▶ ФРАГМЕНТ:
□ □ □ □
История моей жизни. Глава 13. В министерстве юстиции

Цикл публикаций

Публикации автора

История моей жизни. Глава 13. В министерстве юстиции

Глава 13. В министерстве юстиции

Я провел остаток ночи в доме одного из рабочих, работая над составлением петиции. Окончив ее, я отвез ее на следующее утро к одной даме, которая обещала мне напечатать ее, и затем вернулся домой, чтобы хоть немного отдохнуть. Один из моих друзей, разбудив меня, сказал, что ко мне на дом приходил курьер из министерства юстиции с предложением явиться туда. От митрополита Антония была получена записка, также приглашавшая меня явиться, очевидно, для объяснения по поводу забастовки. Предчувствуя неудачу, я решил не ходить ни в министерство, ни к митрополиту. Но, когда 8 января я убедился, что правительство намерено прибегнуть к крайним мерам, в случае, если мы не откажемся от наших намерений, и снова получил от Муравьева приглашение явиться, я решил пойти, чтобы в последний раз попытаться окончить дело миром. Я знал, что подвергался опасности быть арестованным и, таким образом, оставить рабочих без руководителя в такой критический момент, но я должен был рискнуть, если этим можно было предотвратить надвигавшуюся трагедию.

Я решил пойти в министерство после полудня, а до того времени написать письма министру внутренних дел и царю. Последнее письмо было немедленно отвезено двумя доверенными лицами в Царское Село с приказанием немедля доставить в руки царю, если будет возможно.

«Государь, – писал я, – боюсь, что твои министры не сказали тебе всей правды о настоящем положении вещей в столице. Знай, что рабочие и жители г. Петербурга, веря в тебя, бесповоротно решили явиться завтра в 2 часа пополудни к Зимнему дворцу, чтобы представить тебе свои нужды и нужды всего русского народа.

Если ты, колеблясь душой, не покажешься народу и если прольется неповинная кровь, то порвется та нравственная связь, которая до сих пор еще существует между тобой и твоим народом. Доверие, которое он питает к тебе, навсегда исчезнет.

Явись же завтра с мужественным сердцем перед твоим народом и прими с открытой душой нашу смиренную петицию.

Я, представитель рабочих, и мои мужественные товарищи ценой своей собственной жизни гарантируем «неприкосновенность твоей особы».

Свящ. Г. Гапон.

8 января 1905 г.»

Не знаю, дошло ли мое письмо до государя, так как я никогда больше ничего не слышал о двух моих посланцах. Вероятно, они его доставили, и были немедля арестованы. Письмо же к Святополк-Мирскому было ему доставлено, хотя я и не хлопотал о его доставке1.
□ □ □ □
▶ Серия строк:
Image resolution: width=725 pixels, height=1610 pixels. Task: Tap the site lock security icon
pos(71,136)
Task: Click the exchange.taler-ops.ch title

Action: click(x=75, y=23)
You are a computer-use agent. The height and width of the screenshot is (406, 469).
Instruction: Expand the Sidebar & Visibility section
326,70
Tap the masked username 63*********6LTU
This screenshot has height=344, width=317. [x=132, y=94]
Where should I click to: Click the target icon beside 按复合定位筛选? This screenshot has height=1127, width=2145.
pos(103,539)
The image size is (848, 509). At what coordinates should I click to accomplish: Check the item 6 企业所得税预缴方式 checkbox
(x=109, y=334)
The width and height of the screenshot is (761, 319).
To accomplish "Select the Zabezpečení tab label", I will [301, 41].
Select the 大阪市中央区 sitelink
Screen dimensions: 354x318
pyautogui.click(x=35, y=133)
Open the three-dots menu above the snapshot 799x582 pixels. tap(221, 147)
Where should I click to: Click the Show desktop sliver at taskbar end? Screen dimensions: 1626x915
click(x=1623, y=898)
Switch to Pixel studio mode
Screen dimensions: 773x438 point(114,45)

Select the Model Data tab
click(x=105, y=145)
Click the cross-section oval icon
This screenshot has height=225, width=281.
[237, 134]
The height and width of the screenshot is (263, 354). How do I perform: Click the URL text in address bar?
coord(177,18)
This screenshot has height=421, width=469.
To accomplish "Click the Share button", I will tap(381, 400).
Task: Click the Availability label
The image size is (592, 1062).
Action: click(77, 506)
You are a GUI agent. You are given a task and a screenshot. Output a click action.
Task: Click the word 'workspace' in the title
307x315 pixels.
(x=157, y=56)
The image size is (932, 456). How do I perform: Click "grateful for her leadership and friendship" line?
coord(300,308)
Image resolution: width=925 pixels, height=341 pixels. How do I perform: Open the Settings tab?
□ □ □ □
▶ ЗАДАЧИ И ЗАДАНИЯ:
A - Кратко перескажите абзац фрагмента, который начинается словами «Не знаю, дошло ли мое письмо», и сохраните его основные факты.
B - Приведите повторно часть фрагмента от «Свящ. Г. Гапон.» до «о его доставке1.», поменяв «государя» на «царя».

▶ ОТВЕТЫ:
A - Дошло ли письмо до государя, автору неизвестно: о двух посланцах он больше ничего не слышал. Скорее всего, они письмо доставили и сразу были арестованы. Письмо Святополк-Мирскому было доставлено, хотя автор о его доставке не хлопотал.

B -
Свящ. Г. Гапон.

8 января 1905 г.»

Не знаю, дошло ли мое письмо до царя, так как я никогда больше ничего не слышал о двух моих посланцах. Вероятно, они его доставили, и были немедля арестованы. Письмо же к Святополк-Мирскому было ему доставлено, хотя я и не хлопотал о его доставке1.